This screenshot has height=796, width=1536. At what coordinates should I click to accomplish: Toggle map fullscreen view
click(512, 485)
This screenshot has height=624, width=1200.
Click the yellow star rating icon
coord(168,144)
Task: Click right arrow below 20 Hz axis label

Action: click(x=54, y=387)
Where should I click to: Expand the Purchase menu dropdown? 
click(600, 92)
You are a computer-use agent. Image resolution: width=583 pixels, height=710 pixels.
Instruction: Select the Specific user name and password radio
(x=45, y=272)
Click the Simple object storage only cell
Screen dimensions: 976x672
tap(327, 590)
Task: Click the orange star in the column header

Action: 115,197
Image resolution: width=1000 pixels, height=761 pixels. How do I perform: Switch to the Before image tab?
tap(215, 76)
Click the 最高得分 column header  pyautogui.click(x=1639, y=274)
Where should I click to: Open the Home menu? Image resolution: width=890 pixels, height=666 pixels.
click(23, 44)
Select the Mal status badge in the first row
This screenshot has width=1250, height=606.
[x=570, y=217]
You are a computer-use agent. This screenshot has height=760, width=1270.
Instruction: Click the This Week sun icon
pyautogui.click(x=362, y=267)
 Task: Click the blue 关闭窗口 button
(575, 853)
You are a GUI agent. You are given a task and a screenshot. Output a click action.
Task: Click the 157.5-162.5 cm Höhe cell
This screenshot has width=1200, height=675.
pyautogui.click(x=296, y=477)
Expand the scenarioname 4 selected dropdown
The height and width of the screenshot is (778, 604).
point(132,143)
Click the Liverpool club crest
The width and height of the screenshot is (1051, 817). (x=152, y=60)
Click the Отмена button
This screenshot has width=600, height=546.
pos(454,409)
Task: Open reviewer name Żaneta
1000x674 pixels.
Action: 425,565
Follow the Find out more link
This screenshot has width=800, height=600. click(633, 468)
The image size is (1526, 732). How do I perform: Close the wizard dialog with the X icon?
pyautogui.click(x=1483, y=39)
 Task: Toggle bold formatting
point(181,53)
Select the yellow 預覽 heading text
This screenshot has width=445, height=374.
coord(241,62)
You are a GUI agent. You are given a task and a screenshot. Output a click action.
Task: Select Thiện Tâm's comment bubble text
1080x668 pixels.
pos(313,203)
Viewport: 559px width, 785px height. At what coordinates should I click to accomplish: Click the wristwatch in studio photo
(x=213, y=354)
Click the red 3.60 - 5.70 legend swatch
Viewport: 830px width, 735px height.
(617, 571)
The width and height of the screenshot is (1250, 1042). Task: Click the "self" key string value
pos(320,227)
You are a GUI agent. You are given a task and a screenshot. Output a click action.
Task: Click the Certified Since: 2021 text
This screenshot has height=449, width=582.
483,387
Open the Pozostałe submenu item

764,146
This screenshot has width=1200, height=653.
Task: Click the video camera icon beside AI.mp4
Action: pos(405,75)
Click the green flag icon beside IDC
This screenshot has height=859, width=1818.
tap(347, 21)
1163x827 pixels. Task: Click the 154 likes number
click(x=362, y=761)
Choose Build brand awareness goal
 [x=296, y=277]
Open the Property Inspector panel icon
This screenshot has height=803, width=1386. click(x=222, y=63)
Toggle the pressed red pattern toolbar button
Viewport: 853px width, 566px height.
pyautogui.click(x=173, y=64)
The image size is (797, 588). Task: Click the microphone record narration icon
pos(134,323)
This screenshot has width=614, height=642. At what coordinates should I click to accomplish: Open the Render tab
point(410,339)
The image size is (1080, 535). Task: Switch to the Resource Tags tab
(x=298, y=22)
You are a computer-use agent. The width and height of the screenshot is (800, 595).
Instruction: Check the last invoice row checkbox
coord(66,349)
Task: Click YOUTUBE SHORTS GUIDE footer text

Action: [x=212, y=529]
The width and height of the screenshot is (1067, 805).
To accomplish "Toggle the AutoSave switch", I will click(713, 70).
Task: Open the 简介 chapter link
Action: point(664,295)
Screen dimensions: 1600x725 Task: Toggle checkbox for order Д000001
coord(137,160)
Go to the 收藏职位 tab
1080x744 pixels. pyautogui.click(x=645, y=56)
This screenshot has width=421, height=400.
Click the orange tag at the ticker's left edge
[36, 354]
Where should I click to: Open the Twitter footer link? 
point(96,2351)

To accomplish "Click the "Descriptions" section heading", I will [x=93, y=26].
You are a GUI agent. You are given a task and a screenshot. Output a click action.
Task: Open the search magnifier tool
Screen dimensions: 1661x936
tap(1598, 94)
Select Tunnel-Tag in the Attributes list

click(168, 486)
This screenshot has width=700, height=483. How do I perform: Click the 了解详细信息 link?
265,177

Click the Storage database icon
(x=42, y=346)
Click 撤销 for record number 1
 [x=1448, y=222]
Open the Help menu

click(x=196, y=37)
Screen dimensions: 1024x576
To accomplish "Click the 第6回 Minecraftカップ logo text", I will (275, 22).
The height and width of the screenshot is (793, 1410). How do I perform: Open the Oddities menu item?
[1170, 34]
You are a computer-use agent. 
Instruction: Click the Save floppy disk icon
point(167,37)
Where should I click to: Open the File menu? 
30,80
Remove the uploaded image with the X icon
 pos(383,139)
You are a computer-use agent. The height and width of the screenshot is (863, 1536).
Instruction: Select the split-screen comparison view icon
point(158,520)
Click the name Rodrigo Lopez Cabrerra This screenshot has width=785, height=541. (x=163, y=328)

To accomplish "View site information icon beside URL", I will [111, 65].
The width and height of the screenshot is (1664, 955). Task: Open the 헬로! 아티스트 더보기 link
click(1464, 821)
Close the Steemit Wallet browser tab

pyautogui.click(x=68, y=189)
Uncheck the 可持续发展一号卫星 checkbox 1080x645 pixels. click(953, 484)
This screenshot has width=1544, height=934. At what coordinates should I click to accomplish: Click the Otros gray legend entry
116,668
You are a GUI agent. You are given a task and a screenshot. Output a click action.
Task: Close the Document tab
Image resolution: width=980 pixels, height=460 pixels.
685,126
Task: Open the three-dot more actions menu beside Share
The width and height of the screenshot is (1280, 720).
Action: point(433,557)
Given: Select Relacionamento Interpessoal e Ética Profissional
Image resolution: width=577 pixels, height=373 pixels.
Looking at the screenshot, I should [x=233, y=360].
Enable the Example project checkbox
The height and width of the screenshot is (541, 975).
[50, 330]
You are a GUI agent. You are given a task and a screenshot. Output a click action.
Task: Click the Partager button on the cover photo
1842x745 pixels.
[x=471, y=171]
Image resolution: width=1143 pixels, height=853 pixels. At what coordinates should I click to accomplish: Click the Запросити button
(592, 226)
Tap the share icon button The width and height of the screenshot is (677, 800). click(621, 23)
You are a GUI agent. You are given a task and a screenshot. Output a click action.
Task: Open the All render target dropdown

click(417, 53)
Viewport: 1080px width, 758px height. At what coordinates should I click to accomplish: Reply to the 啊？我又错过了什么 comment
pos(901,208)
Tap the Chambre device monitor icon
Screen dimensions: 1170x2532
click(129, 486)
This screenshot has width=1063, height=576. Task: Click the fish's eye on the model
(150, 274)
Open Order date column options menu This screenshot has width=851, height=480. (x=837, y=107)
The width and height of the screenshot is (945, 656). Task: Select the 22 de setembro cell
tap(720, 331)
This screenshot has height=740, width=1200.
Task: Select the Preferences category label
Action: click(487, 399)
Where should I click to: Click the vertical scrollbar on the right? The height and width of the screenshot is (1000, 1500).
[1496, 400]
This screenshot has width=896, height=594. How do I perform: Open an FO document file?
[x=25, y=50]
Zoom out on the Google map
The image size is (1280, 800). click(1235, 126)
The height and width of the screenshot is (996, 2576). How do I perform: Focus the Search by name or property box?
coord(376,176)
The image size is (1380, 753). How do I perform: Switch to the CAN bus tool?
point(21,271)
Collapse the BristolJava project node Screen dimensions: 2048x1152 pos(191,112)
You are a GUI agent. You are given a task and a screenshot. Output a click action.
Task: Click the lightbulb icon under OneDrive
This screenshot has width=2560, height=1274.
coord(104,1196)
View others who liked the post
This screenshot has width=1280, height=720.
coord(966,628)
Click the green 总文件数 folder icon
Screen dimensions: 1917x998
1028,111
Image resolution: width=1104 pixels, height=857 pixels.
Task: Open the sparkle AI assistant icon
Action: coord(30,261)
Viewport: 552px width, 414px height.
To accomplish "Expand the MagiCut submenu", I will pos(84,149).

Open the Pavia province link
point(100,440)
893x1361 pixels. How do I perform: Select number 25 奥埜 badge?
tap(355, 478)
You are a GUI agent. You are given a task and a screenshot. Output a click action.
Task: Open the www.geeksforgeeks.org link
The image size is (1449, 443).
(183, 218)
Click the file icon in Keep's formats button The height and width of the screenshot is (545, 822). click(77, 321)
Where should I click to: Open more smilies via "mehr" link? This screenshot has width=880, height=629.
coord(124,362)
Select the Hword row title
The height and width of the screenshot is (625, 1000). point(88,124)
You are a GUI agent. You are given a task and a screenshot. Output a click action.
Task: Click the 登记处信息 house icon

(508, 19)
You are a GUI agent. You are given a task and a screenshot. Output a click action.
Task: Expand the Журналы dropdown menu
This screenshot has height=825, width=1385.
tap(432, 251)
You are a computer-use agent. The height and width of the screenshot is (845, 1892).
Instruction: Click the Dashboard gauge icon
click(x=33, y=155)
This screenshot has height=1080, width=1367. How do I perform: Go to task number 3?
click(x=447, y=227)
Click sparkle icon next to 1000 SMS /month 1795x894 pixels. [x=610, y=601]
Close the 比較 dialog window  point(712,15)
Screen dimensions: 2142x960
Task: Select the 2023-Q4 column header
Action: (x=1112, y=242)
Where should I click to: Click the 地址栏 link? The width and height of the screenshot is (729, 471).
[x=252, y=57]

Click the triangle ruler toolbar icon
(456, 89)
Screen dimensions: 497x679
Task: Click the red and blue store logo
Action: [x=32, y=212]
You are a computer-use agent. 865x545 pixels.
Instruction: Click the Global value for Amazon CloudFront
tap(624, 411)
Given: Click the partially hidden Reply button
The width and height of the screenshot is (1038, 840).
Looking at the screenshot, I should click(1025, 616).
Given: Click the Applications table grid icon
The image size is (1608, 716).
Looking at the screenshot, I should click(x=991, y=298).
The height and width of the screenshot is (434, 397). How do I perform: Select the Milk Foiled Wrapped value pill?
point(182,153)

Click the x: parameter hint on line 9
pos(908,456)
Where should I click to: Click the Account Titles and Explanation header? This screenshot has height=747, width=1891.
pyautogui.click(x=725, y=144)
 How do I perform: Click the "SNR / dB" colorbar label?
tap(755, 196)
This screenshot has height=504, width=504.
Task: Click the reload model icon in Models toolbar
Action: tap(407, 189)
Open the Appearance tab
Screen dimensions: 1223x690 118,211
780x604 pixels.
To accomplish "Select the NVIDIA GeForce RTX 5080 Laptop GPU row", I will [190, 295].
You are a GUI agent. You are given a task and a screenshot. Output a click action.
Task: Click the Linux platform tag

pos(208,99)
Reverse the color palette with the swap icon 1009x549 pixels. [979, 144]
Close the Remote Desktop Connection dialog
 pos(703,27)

---

* _EXERCISE DIRECTIONS_
Give again, word for word, every line of the listing above from the one with "Select the Hword row title" to the one with "Task: Expand the Журналы dropdown menu", both inclusive, and nothing beyond them.

* _YOUR RESPONSE_
Select the Hword row title
The height and width of the screenshot is (625, 1000). point(88,124)
You are a GUI agent. You are given a task and a screenshot. Output a click action.
Task: Click the 登记处信息 house icon

(508, 19)
You are a GUI agent. You are given a task and a screenshot. Output a click action.
Task: Expand the Журналы dropdown menu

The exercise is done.